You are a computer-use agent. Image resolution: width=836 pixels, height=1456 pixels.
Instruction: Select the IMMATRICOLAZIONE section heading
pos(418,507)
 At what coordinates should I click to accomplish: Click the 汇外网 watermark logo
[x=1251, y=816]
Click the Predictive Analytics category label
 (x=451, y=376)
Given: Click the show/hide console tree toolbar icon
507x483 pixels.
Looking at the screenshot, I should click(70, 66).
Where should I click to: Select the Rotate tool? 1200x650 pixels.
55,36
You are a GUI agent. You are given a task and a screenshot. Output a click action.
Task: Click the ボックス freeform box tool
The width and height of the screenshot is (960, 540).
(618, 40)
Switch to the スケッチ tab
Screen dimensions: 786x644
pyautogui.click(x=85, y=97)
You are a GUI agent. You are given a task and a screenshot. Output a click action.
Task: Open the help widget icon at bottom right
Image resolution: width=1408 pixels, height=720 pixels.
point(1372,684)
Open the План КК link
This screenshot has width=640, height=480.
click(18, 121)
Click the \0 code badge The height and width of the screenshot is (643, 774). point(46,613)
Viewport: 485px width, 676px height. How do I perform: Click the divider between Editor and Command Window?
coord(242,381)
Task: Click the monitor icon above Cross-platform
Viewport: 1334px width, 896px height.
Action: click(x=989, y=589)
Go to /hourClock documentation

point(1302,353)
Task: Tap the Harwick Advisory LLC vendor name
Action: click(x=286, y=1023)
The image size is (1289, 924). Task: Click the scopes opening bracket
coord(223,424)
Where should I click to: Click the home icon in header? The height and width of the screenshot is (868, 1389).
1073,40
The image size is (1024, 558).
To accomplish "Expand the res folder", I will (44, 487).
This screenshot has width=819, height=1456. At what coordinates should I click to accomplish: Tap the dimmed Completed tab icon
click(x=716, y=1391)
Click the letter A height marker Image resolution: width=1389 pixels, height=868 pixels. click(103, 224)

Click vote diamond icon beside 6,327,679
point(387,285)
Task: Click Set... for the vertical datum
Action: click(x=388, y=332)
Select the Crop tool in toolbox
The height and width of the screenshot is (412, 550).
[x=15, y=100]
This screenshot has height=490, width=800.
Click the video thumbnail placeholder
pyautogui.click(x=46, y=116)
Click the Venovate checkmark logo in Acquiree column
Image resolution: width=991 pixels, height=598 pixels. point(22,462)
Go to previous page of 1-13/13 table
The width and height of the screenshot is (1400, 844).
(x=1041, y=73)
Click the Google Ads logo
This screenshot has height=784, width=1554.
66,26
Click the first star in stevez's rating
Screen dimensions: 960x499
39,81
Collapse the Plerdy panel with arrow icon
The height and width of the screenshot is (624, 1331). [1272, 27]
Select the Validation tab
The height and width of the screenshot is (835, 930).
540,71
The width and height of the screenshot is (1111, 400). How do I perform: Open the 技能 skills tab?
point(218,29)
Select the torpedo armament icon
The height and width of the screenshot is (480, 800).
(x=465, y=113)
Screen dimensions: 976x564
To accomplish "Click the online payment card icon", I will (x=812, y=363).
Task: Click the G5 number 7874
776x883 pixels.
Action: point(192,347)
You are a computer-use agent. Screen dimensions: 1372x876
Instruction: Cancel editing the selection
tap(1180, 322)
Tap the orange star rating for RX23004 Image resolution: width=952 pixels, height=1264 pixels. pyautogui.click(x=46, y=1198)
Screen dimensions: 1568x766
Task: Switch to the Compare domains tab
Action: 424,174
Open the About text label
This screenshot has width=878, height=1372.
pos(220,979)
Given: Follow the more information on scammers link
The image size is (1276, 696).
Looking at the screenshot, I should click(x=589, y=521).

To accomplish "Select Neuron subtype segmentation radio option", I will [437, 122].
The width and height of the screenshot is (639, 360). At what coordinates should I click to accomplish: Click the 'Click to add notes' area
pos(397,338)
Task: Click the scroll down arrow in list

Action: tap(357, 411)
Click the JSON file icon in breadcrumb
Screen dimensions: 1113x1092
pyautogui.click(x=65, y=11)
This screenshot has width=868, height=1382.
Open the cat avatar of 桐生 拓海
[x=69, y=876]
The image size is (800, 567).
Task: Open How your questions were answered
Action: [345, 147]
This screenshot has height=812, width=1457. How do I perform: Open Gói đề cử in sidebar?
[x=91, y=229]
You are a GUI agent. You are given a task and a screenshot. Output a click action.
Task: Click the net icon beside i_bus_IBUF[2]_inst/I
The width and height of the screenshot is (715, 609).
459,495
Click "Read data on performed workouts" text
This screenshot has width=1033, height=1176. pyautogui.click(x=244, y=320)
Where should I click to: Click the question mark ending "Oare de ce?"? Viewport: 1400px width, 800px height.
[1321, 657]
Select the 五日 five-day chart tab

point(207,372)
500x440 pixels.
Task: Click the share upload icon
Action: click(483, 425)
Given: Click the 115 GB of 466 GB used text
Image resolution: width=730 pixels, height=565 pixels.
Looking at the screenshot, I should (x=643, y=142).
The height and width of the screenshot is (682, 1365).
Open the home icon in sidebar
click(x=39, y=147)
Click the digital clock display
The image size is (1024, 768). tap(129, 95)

---+---

_YOUR ASSIGNMENT_: The material above should be retyped in full, exactly as given.

_SOLUTION BELOW_:
You are a computer-use agent. Image resolution: width=836 pixels, height=1456 pixels.
Instruction: Select the IMMATRICOLAZIONE section heading
pos(418,507)
 At what coordinates should I click to accomplish: Click the 汇外网 watermark logo
[x=1251, y=816]
Click the Predictive Analytics category label
 (x=451, y=376)
Given: Click the show/hide console tree toolbar icon
507x483 pixels.
Looking at the screenshot, I should click(70, 66).
Where should I click to: Select the Rotate tool? 1200x650 pixels.
55,36
You are a GUI agent. You are given a task and a screenshot. Output a click action.
Task: Click the ボックス freeform box tool
The width and height of the screenshot is (960, 540).
(618, 40)
Switch to the スケッチ tab
Screen dimensions: 786x644
pyautogui.click(x=85, y=97)
You are a GUI agent. You are given a task and a screenshot. Output a click action.
Task: Open the help widget icon at bottom right
Image resolution: width=1408 pixels, height=720 pixels.
point(1372,684)
Open the План КК link
This screenshot has width=640, height=480.
click(18, 121)
Click the \0 code badge The height and width of the screenshot is (643, 774). point(46,613)
Viewport: 485px width, 676px height. How do I perform: Click the divider between Editor and Command Window?
coord(242,381)
Task: Click the monitor icon above Cross-platform
Viewport: 1334px width, 896px height.
Action: click(x=989, y=589)
Go to /hourClock documentation

point(1302,353)
Task: Tap the Harwick Advisory LLC vendor name
Action: click(x=286, y=1023)
The image size is (1289, 924). Task: Click the scopes opening bracket
coord(223,424)
Where should I click to: Click the home icon in header? The height and width of the screenshot is (868, 1389).
1073,40
The image size is (1024, 558).
To accomplish "Expand the res folder", I will (44, 487).
This screenshot has width=819, height=1456. At what coordinates should I click to accomplish: Tap the dimmed Completed tab icon
click(x=716, y=1391)
Click the letter A height marker Image resolution: width=1389 pixels, height=868 pixels. click(103, 224)

Click vote diamond icon beside 6,327,679
point(387,285)
Task: Click Set... for the vertical datum
Action: click(x=388, y=332)
Select the Crop tool in toolbox
The height and width of the screenshot is (412, 550).
[x=15, y=100]
This screenshot has height=490, width=800.
Click the video thumbnail placeholder
pyautogui.click(x=46, y=116)
Click the Venovate checkmark logo in Acquiree column
Image resolution: width=991 pixels, height=598 pixels. point(22,462)
Go to previous page of 1-13/13 table
The width and height of the screenshot is (1400, 844).
(x=1041, y=73)
Click the Google Ads logo
This screenshot has height=784, width=1554.
66,26
Click the first star in stevez's rating
Screen dimensions: 960x499
39,81
Collapse the Plerdy panel with arrow icon
The height and width of the screenshot is (624, 1331). [1272, 27]
Select the Validation tab
The height and width of the screenshot is (835, 930).
540,71
The width and height of the screenshot is (1111, 400). How do I perform: Open the 技能 skills tab?
point(218,29)
Select the torpedo armament icon
The height and width of the screenshot is (480, 800).
(x=465, y=113)
Screen dimensions: 976x564
To accomplish "Click the online payment card icon", I will (x=812, y=363).
Task: Click the G5 number 7874
776x883 pixels.
Action: point(192,347)
You are a computer-use agent. Screen dimensions: 1372x876
Instruction: Cancel editing the selection
tap(1180, 322)
Tap the orange star rating for RX23004 Image resolution: width=952 pixels, height=1264 pixels. pyautogui.click(x=46, y=1198)
Screen dimensions: 1568x766
Task: Switch to the Compare domains tab
Action: 424,174
Open the About text label
This screenshot has width=878, height=1372.
pos(220,979)
Given: Follow the more information on scammers link
The image size is (1276, 696).
Looking at the screenshot, I should click(x=589, y=521).

To accomplish "Select Neuron subtype segmentation radio option", I will [437, 122].
The width and height of the screenshot is (639, 360). At what coordinates should I click to accomplish: Click the 'Click to add notes' area
pos(397,338)
Task: Click the scroll down arrow in list

Action: tap(357, 411)
Click the JSON file icon in breadcrumb
Screen dimensions: 1113x1092
pyautogui.click(x=65, y=11)
This screenshot has width=868, height=1382.
Open the cat avatar of 桐生 拓海
[x=69, y=876]
The image size is (800, 567).
Task: Open How your questions were answered
Action: [345, 147]
This screenshot has height=812, width=1457. How do I perform: Open Gói đề cử in sidebar?
[x=91, y=229]
You are a GUI agent. You are given a task and a screenshot. Output a click action.
Task: Click the net icon beside i_bus_IBUF[2]_inst/I
The width and height of the screenshot is (715, 609).
459,495
Click "Read data on performed workouts" text
This screenshot has width=1033, height=1176. pyautogui.click(x=244, y=320)
Where should I click to: Click the question mark ending "Oare de ce?"? Viewport: 1400px width, 800px height.
[1321, 657]
Select the 五日 five-day chart tab

point(207,372)
500x440 pixels.
Task: Click the share upload icon
Action: click(483, 425)
Given: Click the 115 GB of 466 GB used text
Image resolution: width=730 pixels, height=565 pixels.
Looking at the screenshot, I should (x=643, y=142).
The height and width of the screenshot is (682, 1365).
Open the home icon in sidebar
click(x=39, y=147)
Click the digital clock display
The image size is (1024, 768). tap(129, 95)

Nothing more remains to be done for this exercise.